21-е июня 1941 года закончилась вечерняя смена, и был снят последний кадр кинокартины «Антон Иванович сердится». Я вышел из киностудии «Ленфильм» танцующей походкой. Мне хотелось каждому встречному сказать: «Здравствуйте! Не правда ли, сегодня прекрасный вечер!» Остановившись на середине Кировского моста, я облокотился о чугунные перила и долго любовался моим прекрасным городом. Я смотрел на Ростральные колонны, на Стрелку, где Нева, расходясь на два рукава, как бы обнимает «Васин остров» (так иногда именуют его жители этого района). Поворачиваю голову вправо. Вижу Биржевой мост (это его старое имя), еще правее Мытнинская набережная. Здесь снималась первая встреча Алеши Мухина и Симочки. Сколько воспоминаний приятных и неприятных будет навевать она, эта тихая Мытнинская набережная на протяжении моей жизни. Как радостно бьется сердце, ведь картина наша, кажется, получается. Во всяком случае так говорили на последнем художественном совете. Очень хорошо помню, как Фридрих Маркович Эрмлер, перебирая, как всегда, янтарные четки задумчиво сказал: «Я почти убежден, что эта картина будет иметь большой успех у публики…», а я в это время подумал: «А для кого же она делается? Разве только для Дома кино?» С Кировского моста до Бородинской улицы я почти бежал… А в ушах продолжал звучать вальс Кабалевского из нашей картины: «Это бывает весною и в мае, самой нежданной порой, утром проснешься, глядишь и не знаешь, что же случилось с тобой!»
Нет! Я даже не воспользовался лифтом. Я влетел на пятый этаж пулей. Мой яростный звонок был услышан сразу всеми обитателями нашей доброй коммунальной квартиры. Открыла двери жена[1], ей ничего не надо было объяснять, она мой друг, товарищ по профессии, взглянув на меня, она поняла, что у меня на сердце пели соловьи. Когда у людей одна профессия, одни и те же интересы, помыслы, то радость одного мгновенной искрой вспыхивает в сердце другого. И мы закружились в вальсе по прихожей, напевая все ту же мелодию: «Утром проснешься, глядишь и не знаешь, что же случилось с тобой». Из дверей комнат, как по команде, высунулись головы соседей и коллег: Дэливрон[2], Галяфрэ[3], Меноилов[4]. Потом они обступили нас плотным кольцом и засыпали градом вопросов: «Ну, Павел, как дела? Получилась картина? Что говорили на худсовете? Кто говорил? Что сказал Козинцев? Будут ли досъемки?.. Пересъемки? Когда картину повезут сдавать в Москву?»

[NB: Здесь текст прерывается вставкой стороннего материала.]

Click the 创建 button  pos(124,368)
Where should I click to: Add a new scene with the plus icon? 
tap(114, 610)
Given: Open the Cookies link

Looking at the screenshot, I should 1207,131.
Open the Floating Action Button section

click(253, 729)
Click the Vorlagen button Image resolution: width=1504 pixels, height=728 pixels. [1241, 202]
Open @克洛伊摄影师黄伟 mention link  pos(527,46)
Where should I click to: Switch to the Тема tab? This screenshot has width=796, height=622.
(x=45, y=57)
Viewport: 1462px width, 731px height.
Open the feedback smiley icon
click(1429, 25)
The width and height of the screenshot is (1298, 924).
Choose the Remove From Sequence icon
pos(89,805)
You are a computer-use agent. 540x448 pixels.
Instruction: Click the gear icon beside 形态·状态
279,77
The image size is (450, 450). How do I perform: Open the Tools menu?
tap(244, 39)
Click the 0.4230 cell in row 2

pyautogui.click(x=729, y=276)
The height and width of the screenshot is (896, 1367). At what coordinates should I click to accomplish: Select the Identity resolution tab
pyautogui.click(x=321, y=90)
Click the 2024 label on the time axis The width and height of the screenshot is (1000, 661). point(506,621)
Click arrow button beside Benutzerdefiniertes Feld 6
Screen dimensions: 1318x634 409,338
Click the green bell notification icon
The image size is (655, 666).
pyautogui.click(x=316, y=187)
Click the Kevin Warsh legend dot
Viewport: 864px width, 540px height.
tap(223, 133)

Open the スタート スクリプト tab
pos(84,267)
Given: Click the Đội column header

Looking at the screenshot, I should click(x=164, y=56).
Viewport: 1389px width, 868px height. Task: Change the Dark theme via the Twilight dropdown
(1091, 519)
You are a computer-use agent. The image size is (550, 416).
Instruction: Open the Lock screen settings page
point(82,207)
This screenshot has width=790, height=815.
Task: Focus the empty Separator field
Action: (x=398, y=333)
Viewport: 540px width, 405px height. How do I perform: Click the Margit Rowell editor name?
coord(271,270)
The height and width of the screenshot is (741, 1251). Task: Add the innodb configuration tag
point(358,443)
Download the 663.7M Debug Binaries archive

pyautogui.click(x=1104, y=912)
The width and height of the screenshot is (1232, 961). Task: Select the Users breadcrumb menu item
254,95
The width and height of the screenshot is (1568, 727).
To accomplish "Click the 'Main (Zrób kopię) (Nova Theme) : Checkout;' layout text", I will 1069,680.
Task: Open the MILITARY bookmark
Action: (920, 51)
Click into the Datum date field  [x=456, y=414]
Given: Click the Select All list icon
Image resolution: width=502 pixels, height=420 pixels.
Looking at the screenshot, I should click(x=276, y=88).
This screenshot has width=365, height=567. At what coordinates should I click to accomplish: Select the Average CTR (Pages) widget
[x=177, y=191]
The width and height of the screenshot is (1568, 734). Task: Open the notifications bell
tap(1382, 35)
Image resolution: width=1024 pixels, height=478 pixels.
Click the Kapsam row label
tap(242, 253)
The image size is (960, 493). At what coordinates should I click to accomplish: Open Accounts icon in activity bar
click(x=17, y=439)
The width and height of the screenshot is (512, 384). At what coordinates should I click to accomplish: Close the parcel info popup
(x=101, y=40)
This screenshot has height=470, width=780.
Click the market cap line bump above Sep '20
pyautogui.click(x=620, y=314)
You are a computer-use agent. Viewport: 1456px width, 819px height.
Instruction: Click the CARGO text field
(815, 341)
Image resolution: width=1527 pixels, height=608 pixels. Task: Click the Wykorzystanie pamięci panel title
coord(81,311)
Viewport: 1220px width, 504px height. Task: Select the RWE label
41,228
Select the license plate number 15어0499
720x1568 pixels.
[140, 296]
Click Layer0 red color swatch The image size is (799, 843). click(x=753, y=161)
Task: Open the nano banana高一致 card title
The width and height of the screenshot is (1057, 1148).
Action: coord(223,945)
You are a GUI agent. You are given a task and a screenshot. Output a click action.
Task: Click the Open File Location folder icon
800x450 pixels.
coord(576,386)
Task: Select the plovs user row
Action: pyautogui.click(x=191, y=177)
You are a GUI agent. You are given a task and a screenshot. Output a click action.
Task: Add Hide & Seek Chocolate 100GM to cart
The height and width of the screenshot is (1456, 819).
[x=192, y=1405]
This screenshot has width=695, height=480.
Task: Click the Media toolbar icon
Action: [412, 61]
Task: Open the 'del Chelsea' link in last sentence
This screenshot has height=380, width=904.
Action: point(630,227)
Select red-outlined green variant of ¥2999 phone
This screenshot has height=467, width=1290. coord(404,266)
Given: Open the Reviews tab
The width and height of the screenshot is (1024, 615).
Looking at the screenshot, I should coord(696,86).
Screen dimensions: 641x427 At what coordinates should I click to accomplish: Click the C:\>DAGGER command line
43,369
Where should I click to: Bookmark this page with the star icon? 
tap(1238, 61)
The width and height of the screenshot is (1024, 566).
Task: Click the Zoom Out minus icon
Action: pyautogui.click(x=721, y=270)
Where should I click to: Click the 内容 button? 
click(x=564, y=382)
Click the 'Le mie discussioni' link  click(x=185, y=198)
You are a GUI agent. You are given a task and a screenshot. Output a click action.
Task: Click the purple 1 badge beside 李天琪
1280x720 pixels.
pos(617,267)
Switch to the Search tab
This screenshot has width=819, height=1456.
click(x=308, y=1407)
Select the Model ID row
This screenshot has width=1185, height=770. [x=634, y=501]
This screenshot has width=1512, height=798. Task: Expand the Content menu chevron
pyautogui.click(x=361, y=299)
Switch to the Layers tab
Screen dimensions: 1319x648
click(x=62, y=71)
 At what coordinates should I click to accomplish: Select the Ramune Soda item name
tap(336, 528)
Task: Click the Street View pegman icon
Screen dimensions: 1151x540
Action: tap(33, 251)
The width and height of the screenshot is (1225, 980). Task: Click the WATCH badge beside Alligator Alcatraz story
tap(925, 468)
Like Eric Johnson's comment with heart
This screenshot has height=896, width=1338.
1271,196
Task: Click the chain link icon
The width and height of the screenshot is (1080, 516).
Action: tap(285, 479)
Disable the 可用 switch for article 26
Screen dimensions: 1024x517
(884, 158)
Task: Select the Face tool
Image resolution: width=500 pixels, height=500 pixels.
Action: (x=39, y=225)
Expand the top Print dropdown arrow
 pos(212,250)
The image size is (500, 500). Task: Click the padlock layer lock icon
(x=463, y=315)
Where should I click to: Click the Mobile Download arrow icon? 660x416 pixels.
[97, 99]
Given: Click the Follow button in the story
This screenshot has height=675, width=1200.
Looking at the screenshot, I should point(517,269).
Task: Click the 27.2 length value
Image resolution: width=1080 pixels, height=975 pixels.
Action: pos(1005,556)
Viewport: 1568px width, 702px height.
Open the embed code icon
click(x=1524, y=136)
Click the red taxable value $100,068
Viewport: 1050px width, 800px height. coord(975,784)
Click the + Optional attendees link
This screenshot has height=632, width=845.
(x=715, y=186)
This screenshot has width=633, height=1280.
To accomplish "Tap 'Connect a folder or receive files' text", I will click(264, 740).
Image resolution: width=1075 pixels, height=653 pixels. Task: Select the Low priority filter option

Теперь отвечал я: «Остался последний этап работы, не менее важный, чем все остальное—монтажно-тонировочный период, затем перезапись на одну пленку…» «А затем,—спешит перебить меня Григорий Васильевич Галяфрэ—ты нас пригласишь на премьеру в Дом кино…» «Конечно, конечно, если сумею достать билеты».
Мы пожелали друг другу спокойного сна, и, довольные, разошлись по своим «кельям».
В нашей маленькой одиннадцатиметровой комнате, которую мы окрестили кельей, можно было не зажигать огня. Со свежим дыханием прохладной белой ночи через открытое окно вливался «прозрачный сумрак» (выражаясь Пушкинским языком), окрашивая в сказочные тона немудрое убранство скромного жилища. Мы еще долго смотрели на «спящие громады пустынных улиц» (опять Пушкин), тихо говорили о завтрашнем спектакле «Ашик-Кериб», в котором мне нужно будет петь под симфонический оркестр довольно сложные партии, написанные композитором Пащенко[5]. Отходя ко сну грядущему, условились, что завтрашнее утро мы проведем в Летнем саду, там же решили и позавтракать неподалеку от дедушки Крылова под старыми липами. Там же решили обсудить наши дальнейшие дела и предстоящую скорую разлуку почти на целый месяц. Мне ведь еще нужно было отправиться в киноэкспедицию по картине «Оборона Царицына» и «Поход Ворошилова». В этой картине я играл роль Ко...
 
[Пропущены четыре машинописных страницы—П.Б., В.К.]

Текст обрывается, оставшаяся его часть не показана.